Ne yaz fark ederdi, ne kış. Ne sıcak fark ederdi, ne soğuk, ne yorgunluk, ne de uyku.
 
Tabure yerde, leğen önde, ibrik geldi mi, havlu nerde? Yitişmeye ne gerek var, her iş sırayla çocuklar! Biriniz tutarsınız ibriği, biriniz hazır etsin havluyu, birinizin nasibi de leğen, yani abdest suyu. 
 
Abdest almaya niyet etmişsen, önce gideceksin Muyar’a, getireceksin suyu. Yakacaksın ocağı, ısınacak su. Dağılacak gaflet, açılacak uyku. Ve beş vakit hazır duracaksın. Kulağın ezanda, elin suda, dilin duada, kalbin huzurda olacak. 
 
İyi de nere gittin be leğen, nerdesin be ibrik! İbrikçiye ne oldu?

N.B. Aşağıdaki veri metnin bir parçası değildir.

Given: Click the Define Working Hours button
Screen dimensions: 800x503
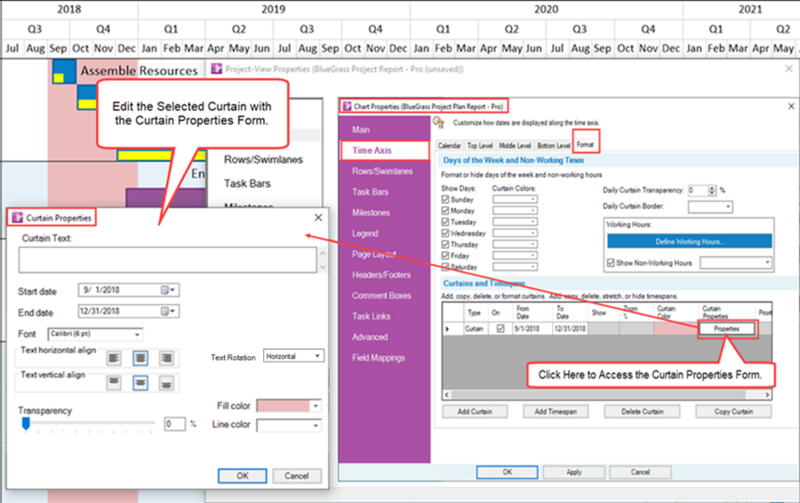Looking at the screenshot, I should tap(689, 241).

Havlunun oyası da yok. Manaya ne oldu? Oysa su akan musluklarımız, gazlı ocaklarımız, padişahlardan daha rahat yaşayan evlatlarımız var. 
 
Oysa suda ne manalar gizliydi. Az bir örnek ibrikle gelirdi. Sudan halk olmuş insan yine suyla temizlenirdi. Dervişler, bir ellerinde seccade bir ellerinde ibrikle gezerdi. 
 
Rahata erdik, ama huzura eremedik. Müslümanız dedik de abdest alıp gelemedik. 
 
Ne oldu bize? Nerde kayboldu mana? Oysa müzelerde baş köşelerdeydi ibrikler!
 
Niyet de mi sorun var, bozuldu mu niyetler?